First appeared in Asimov’s and won a Hugo.  Also up for Asimov's and Locus Poll Awards.  Reprinted by Isaac Asimov.

What feels like a contemporary fantasy gradually becomes SF.  Mick Winger is being interviewed by what sounds like the authorities, what kind of authorities (their allegiances) becomes murky for a while.  Mick tells his story of growing up in an orphanage and giving people cancer he doesn’t mean to kill--some he loves, some he didn’t feel deserved to die for what they did.

At seventeen he’s working for Mr. Kaiser who accepts him as he is, but he runs into a girl in Roanoke who knows what he is and his abilities.  He’s a little attracted to her but he has to go home to Eden (in the Carolinas, but likely intended to say you can’t go back to your Eden), but then he finds they’re looking for him and will pull him to them, so he tries to go in the opposite direction.  He hitches with a guy traveling to D.C. but when Mick falls asleep, the guy drops him off in Eden.

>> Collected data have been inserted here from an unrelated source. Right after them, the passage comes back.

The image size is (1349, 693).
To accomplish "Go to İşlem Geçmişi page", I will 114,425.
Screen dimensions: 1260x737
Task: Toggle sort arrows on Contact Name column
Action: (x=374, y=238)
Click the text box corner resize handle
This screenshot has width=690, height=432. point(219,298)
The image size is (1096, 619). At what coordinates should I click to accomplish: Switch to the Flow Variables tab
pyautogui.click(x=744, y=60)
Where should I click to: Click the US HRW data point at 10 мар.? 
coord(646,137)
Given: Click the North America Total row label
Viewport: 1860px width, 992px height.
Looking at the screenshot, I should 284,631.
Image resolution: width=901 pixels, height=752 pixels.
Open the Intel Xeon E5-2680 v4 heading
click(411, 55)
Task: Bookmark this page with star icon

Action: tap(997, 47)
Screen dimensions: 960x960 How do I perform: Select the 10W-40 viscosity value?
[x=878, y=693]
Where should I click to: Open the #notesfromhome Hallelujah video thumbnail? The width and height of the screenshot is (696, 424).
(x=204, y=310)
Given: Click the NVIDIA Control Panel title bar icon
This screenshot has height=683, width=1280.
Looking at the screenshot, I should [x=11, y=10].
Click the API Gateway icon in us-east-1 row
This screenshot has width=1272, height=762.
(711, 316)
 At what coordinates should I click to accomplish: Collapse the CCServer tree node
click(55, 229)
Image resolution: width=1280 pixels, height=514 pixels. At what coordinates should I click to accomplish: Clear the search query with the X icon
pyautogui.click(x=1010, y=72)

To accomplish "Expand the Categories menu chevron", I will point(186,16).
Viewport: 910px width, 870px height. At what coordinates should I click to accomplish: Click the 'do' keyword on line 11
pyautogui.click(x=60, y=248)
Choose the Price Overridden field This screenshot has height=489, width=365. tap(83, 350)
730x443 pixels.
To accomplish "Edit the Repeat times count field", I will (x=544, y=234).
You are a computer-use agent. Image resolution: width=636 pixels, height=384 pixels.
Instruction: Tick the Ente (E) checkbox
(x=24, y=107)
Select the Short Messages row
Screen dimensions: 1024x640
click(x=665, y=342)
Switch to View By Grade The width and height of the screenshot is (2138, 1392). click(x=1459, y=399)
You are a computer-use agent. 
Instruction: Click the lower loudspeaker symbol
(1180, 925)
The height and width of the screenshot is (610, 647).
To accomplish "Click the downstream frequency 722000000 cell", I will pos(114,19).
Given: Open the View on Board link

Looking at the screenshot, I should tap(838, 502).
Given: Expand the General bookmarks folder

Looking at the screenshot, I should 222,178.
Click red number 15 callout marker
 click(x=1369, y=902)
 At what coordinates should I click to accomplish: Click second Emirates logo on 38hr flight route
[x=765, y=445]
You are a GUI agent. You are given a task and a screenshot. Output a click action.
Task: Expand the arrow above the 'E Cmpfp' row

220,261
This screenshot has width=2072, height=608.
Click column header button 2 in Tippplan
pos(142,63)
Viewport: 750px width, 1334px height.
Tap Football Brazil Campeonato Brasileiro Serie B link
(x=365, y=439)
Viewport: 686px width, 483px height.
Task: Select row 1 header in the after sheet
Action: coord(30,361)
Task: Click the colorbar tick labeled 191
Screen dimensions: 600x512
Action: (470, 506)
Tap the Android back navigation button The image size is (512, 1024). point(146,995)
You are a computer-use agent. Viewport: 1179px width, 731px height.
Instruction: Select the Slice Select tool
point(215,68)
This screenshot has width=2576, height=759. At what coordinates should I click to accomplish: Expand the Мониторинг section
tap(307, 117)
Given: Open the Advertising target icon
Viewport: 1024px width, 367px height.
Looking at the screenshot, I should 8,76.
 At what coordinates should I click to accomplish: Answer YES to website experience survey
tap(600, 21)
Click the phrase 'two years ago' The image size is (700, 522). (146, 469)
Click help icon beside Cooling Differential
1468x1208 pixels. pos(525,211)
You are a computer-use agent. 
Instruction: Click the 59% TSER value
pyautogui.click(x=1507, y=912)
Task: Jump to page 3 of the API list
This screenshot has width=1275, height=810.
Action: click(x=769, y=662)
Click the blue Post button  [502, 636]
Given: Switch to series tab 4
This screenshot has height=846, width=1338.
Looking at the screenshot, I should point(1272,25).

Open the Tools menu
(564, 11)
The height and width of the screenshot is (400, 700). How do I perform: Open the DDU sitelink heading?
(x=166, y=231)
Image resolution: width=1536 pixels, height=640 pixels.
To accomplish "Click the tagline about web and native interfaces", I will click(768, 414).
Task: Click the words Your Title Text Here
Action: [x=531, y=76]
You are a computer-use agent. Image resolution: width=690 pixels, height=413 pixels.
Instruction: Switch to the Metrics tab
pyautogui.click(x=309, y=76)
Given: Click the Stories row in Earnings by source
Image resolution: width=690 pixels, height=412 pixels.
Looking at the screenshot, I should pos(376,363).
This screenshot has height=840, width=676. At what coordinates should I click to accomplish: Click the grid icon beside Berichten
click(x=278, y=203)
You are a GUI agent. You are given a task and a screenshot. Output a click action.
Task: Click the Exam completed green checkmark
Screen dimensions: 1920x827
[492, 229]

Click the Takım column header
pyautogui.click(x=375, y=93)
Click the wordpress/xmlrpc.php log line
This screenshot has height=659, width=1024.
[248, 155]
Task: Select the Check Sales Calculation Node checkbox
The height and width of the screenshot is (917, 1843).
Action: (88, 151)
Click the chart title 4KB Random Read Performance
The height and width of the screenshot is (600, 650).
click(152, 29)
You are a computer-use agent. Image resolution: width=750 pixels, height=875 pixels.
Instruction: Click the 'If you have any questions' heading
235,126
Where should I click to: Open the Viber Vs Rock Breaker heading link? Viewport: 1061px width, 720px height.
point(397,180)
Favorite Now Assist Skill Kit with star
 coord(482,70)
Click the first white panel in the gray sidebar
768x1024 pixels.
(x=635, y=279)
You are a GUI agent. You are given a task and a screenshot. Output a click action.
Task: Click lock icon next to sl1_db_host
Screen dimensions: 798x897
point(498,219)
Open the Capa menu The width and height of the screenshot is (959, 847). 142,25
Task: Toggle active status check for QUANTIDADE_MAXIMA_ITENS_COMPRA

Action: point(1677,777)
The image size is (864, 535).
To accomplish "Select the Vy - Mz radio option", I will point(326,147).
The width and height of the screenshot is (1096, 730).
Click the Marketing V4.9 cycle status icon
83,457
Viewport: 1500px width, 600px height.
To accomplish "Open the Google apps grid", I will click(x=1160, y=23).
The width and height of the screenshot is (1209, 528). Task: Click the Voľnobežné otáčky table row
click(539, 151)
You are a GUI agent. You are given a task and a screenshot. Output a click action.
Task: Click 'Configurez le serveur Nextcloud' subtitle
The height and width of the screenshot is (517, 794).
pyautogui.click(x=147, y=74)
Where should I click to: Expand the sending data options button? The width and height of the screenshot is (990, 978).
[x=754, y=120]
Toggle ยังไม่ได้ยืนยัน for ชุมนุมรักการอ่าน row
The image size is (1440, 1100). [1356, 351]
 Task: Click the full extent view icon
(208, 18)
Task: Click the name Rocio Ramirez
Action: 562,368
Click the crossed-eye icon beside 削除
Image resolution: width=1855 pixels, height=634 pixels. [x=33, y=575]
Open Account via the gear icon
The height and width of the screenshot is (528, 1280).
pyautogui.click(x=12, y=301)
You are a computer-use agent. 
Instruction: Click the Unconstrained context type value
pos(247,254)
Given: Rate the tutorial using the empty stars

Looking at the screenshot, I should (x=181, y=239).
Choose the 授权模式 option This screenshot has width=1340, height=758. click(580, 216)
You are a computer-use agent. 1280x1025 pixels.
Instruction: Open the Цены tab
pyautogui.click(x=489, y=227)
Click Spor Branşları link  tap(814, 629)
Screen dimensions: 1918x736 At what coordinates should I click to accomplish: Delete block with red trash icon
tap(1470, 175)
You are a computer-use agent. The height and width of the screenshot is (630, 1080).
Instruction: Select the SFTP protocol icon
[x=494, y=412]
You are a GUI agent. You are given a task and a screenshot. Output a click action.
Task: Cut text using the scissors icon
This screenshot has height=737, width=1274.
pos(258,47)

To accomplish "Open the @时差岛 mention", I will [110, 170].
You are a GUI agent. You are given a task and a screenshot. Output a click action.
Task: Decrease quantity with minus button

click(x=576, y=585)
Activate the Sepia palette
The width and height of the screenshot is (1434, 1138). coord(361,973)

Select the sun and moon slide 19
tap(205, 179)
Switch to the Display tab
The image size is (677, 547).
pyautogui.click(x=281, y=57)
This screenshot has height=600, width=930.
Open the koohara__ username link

There he meets his blood relatives who let him go to an orphanage because he was so powerful and could have killed for not feeding him on time.  In the colony of his people, the kids go unwashed for the same reason.  They have an inbreeding program to enhance abilities, but Mick doesn’t want to take part, so they try to kill him.  While he’s on the lamb, he learns a little more about the girl from Roanoke and her people.  They’re facing off for war.

Interesting meditation on the Biblical concept of “eye for eye” so often used/implied in narratives, often unquestioned.  Here, it's questioned.